Sent to Prison under the Federal Sentencing Guidelines

1.4 million.

This is roughly the number of people who have stood before judges and had sentences imposed on them under the “federal sentencing guidelines,” which the U.S. Sentencing Commission established in 1989.

The guidelines, in the words of the Commission, are “intended to promote fairness through the establishment of sanctions proportionate to the severity of the crime and the avoidance of unwarranted disparity by setting similar penalties for similarly situated offenders.”

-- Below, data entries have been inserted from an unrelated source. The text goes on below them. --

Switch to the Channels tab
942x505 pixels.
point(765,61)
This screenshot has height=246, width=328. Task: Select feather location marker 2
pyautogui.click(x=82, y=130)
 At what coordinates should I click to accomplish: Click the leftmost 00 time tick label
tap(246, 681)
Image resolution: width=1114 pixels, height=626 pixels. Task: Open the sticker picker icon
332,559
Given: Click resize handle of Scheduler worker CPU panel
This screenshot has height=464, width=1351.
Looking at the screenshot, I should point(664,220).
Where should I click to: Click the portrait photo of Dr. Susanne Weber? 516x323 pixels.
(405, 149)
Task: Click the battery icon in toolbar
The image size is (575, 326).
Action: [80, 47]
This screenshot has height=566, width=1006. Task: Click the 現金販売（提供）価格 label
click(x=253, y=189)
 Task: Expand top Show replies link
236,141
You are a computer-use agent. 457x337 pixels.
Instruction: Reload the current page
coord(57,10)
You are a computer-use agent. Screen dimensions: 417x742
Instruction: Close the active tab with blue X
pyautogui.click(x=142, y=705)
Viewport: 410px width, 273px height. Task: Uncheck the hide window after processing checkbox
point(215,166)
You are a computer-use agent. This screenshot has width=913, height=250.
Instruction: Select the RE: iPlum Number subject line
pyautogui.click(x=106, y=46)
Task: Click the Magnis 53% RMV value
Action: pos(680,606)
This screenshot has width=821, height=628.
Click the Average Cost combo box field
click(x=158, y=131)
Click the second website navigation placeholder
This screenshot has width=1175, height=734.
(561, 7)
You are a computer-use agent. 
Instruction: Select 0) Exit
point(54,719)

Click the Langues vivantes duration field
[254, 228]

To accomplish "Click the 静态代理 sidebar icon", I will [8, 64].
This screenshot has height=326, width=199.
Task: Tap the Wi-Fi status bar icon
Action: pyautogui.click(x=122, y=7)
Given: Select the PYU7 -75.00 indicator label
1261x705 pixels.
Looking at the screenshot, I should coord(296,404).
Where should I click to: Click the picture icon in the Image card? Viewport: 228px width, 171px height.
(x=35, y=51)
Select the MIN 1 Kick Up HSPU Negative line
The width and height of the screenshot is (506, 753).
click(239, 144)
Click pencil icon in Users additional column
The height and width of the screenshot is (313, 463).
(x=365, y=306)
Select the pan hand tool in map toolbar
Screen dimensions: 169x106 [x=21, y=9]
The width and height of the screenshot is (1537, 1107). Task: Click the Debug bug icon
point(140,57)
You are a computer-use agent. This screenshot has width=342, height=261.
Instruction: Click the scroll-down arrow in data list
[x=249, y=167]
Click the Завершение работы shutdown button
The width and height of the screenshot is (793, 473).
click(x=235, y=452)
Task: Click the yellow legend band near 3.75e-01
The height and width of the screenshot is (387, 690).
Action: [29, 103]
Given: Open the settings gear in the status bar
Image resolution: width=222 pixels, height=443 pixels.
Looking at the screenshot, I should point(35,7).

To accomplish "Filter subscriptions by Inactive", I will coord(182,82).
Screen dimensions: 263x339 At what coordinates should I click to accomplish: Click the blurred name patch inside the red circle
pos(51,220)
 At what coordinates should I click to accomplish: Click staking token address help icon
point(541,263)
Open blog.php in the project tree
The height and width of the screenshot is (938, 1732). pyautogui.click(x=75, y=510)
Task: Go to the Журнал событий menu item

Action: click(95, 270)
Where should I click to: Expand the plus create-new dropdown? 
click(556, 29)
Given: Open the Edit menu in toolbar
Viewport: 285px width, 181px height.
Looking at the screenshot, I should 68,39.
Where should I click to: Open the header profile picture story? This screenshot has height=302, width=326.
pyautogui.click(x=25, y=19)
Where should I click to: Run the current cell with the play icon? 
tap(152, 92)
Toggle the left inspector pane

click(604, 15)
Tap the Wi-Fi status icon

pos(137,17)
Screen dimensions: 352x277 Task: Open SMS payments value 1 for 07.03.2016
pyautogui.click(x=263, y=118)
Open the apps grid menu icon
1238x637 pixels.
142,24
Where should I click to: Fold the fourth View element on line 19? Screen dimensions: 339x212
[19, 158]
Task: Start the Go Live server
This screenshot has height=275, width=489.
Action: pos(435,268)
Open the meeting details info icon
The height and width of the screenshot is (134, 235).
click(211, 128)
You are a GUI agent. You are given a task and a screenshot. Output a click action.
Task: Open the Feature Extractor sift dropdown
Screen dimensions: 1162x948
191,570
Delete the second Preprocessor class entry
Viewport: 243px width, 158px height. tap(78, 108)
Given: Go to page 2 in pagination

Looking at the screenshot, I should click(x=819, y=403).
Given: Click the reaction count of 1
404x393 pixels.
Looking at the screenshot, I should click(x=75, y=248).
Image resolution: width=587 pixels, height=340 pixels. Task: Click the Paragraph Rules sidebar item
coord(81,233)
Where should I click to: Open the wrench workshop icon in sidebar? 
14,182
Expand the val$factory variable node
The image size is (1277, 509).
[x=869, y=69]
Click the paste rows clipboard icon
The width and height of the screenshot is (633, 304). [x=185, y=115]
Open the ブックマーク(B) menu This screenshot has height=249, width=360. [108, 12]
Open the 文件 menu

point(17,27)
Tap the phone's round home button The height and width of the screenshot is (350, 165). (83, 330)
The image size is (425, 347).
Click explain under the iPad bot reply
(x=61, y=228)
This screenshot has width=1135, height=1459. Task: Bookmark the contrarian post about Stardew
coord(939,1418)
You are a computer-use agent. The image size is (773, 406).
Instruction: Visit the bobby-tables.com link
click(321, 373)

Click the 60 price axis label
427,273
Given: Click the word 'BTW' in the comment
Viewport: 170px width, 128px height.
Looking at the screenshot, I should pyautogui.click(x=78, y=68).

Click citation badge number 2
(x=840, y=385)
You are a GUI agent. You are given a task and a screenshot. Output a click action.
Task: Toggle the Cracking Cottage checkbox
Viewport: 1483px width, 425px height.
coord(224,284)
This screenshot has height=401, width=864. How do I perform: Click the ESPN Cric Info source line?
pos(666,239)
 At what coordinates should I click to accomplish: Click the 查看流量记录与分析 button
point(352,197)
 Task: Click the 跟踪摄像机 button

In other words, the guidelines are supposed to help make prison sentences fair (stuffing prisons overfull with nonviolent drug offenders comes to mind). And they’re supposed to ensure that two people convicted of similar crimes under similar circumstances don’t get vastly different sentences for no good reason.

But that’s not what is happening.

From 1983 to 2009, the rate of guilty pleas-to take one apparent example of a lack of fairness-has gone from 83% to 96% (according to the U.S. Sentencing Commission). It would seem as though something was strong-arming these people into giving up their right to a trial.

What might that be?

The Hangman Threatens 10 Years for Possession of Child Porn

Nothing is scarier than the noose or the proverbial axe hanging over your head. And the axe is what federal prosecutors wield. Federal prosecutors play the role of jury and executioner, essentially, hanging extraordinarily harsh sentences over the heads of people accused of federal crimes.

Take sentencing for child pornography offenses.

The potential punishment for child pornography is extremely harsh. As Felisa Cardona ( wrote for the Denver Post back in late 2009, “A first-time offender with no criminal history can be sentenced to 10 years in federal prison.”

We’re not even talking about people alleged to have committed the more serious child pornography offenses like sharing and distribution. We’re talking about mere possession, with no evidence that the person posed an actual risk of harm to a child.

We’re All Social Misfits

Cardona quotes federal judge Robin Cauthron: “It is too often the case that a defendant appears to be a social misfit looking at dirty pictures in the privacy of his own home without any real prospect of touching or otherwise acting out as to any person. As foul as child pornography is, I am unpersuaded by the suggestion that a direct link has been proven between viewing child porn and molesting children.”

And, if it’s true that millions of Americans view the “dirty pictures” of legal adult pornography behind closed doors in the privacy of their bedrooms, aren’t we all, in that sense, social misfits?

Social misfits or not, the hangman and his threats should be no part of a fair criminal justice system that should be doing a better job of fitting the punishment to the crime.